In China and India, the world's first and second most populous nations, the water utilities sector not only has huge business potential but also has an important role to play in improving quality of life.
Conceptual drawing of a desalination plant to be constructed in Oman
Developing water recycling systems by tapping the public sector's experience and expertise
In Japan, water supply and sewerage is usually undertaken by local governments, which boast world-class skills and technologies for operating, managing, and maintaining water and wastewater treatment plants and water and sewer pipes, achieving low water leakage rates, and reusing treated wastewater, among others. Sumitomo Corporation is seeking to help provide greater access to safe and sanitary water in countries facing water shortages by offering an integrated solution that combines the know-how of Japanese local government outfits with the technologies of the private sector and our own integrated capabilities as a Sogo Shosha (trading company) together into a single package. To this end, we have already taken the first step by launching a project in Malaysia in cooperation with the Tokyo Metropolitan Government (TMG).
Establishing water recycling systems, as well as sewerage systems for maintaining a hygienic water environment, is the key to achieving the effective use of water resources. However, many developing countries, which are focused on rapid economic development, do not have such recycling systems in place due to the lack of a sufficient number of sewage treatment facilities. Mobilizing the know-how and capabilities of TMG and Sumitomo, we have been working to provide an integrated solution to this issue, envisioning cities in Southeast Asia having tap water that is just as clean and safe as Japan's in the next 10 years.
This joint initiative in Malaysia has been attracting a lot of attention from a wide spectrum of communities and is being hailed as a highly meaningful project toward creating a safe and hygienic living environment for the country's residents.

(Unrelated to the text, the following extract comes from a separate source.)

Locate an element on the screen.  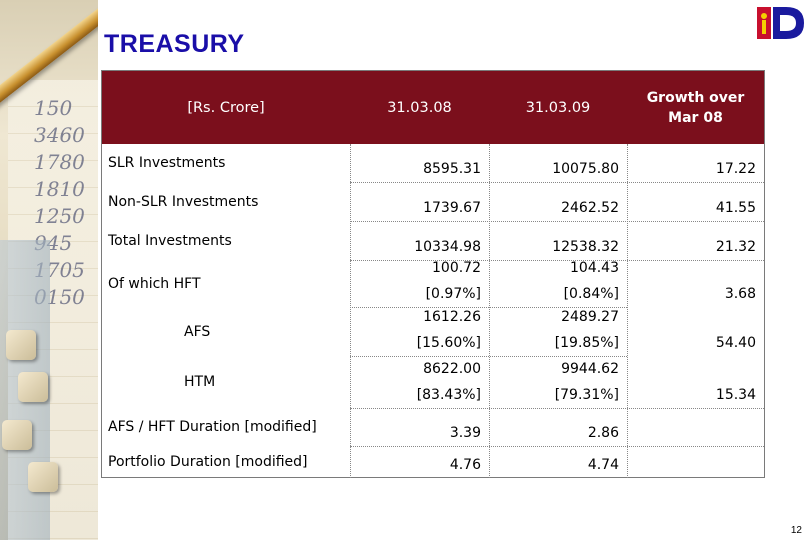
row-label-htm: HTM is located at coordinates (200, 382).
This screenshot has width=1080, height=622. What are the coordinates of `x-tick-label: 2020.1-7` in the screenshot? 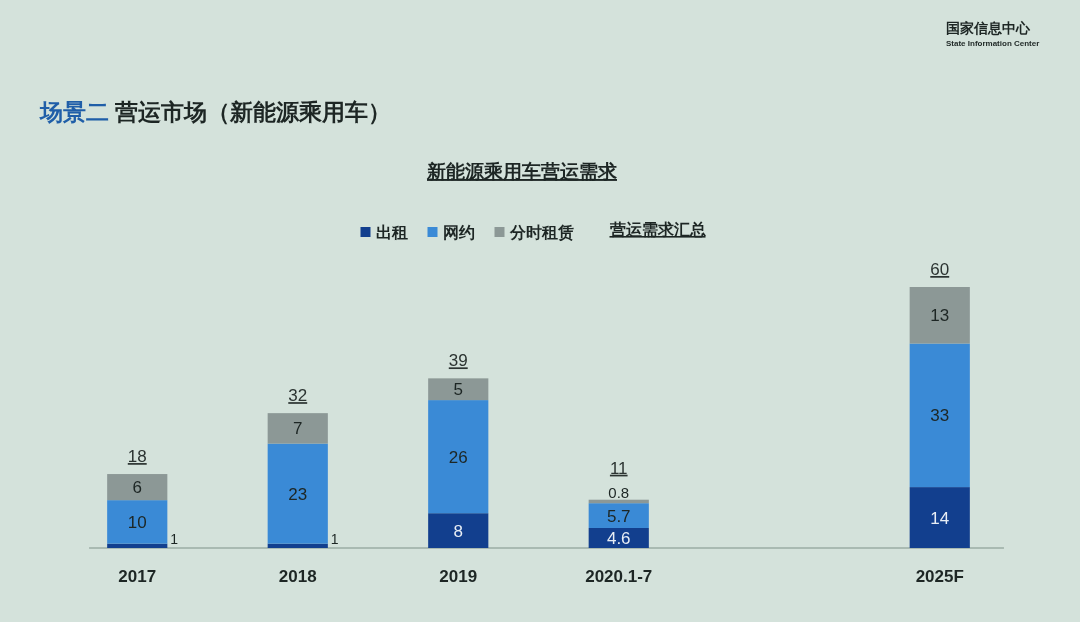 It's located at (619, 576).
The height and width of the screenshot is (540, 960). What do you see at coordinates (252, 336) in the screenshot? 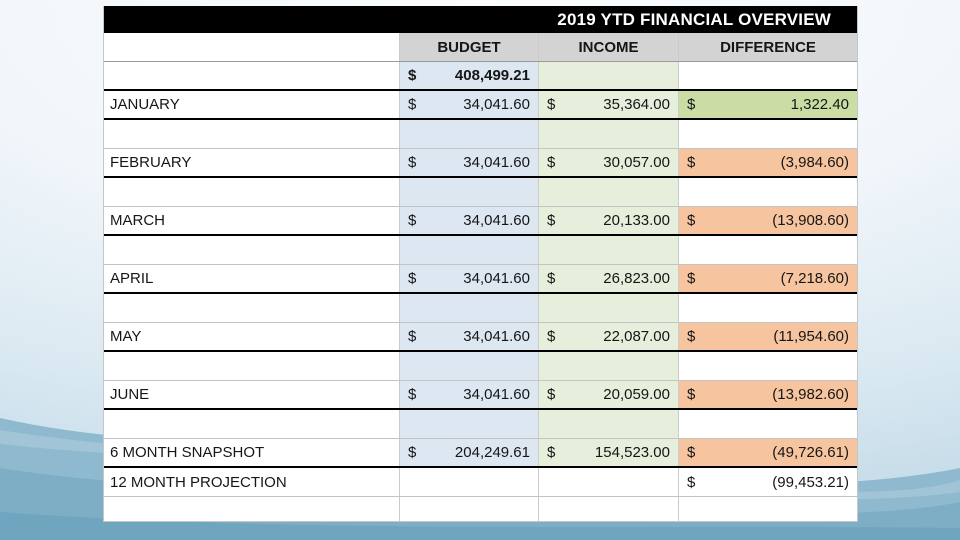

Sewage treatment facilities in San Luis Potosi, in central Mexico
Opening up new possibilities within the water sector by way of public and private partnerships
The global water utilities market should expect to see the increasingly greater participation of the private sector. In other words, an increasing number of projects and services that were traditionally run by government organizations are likely to be entrusted to the private sector. In this context, we believe that an integrated approach—combining the experience and expertise in water infrastructure construction and operation of Japanese local governments with the technological excellence and capital of private enterprises—that supports individual countries' plans for developing water supply and sewerage systems will serve to improve their water infrastructure. Sumitomo Corporation intends to play a vital role in leading such initiatives by fully drawing upon the global network and business expertise and capabilities it has developed over the years as well as business functions it acquired through mergers and acquisitions. As we move forward, the joint initiative with TMG will be followed by many other projects in other countries and regions under which we will offer integrated solutions based on public and private collaboration to develop water supply and sewerage systems. We are committed to creating optimal water recycling systems, achieving effective water usage, and creating a safe and sanitary water environment in areas with limited availability of water resources.